### INPUT RECORDS
····················

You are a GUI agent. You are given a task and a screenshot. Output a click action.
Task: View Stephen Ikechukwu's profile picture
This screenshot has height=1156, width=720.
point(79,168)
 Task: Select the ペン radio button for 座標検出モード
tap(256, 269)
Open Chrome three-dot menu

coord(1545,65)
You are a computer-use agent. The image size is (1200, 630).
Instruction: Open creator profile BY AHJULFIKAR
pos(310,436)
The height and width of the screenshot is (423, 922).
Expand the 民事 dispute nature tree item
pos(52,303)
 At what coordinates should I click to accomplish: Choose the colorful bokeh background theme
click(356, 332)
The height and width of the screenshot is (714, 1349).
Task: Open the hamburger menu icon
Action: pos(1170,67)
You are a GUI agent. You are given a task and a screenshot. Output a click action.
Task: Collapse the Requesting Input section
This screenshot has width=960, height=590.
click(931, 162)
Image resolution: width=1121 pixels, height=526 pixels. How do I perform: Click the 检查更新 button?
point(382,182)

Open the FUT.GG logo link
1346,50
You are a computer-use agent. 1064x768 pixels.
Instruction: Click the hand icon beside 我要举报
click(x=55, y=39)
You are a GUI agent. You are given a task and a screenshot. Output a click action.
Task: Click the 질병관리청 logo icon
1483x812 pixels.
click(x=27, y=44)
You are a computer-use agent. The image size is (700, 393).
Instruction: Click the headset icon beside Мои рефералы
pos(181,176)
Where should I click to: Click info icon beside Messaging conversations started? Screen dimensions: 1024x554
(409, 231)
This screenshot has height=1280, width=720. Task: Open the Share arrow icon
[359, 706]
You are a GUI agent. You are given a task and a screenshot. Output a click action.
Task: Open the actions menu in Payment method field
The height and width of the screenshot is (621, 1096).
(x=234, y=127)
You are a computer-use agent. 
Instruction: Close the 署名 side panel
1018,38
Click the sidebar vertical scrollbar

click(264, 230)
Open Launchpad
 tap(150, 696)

····················

### WHAT THE TASK REQUIRES
Write out the material word for word, beginning at the line that contains "Where should I" and continuing through the last line of the material, with both ends included.

### RESPONSE TO THIS EXERCISE
Where should I click to: Click info icon beside Messaging conversations started? Screen dimensions: 1024x554
(409, 231)
This screenshot has height=1280, width=720. Task: Open the Share arrow icon
[359, 706]
You are a GUI agent. You are given a task and a screenshot. Output a click action.
Task: Open the actions menu in Payment method field
The height and width of the screenshot is (621, 1096).
(x=234, y=127)
You are a computer-use agent. 
Instruction: Close the 署名 side panel
1018,38
Click the sidebar vertical scrollbar

click(264, 230)
Open Launchpad
 tap(150, 696)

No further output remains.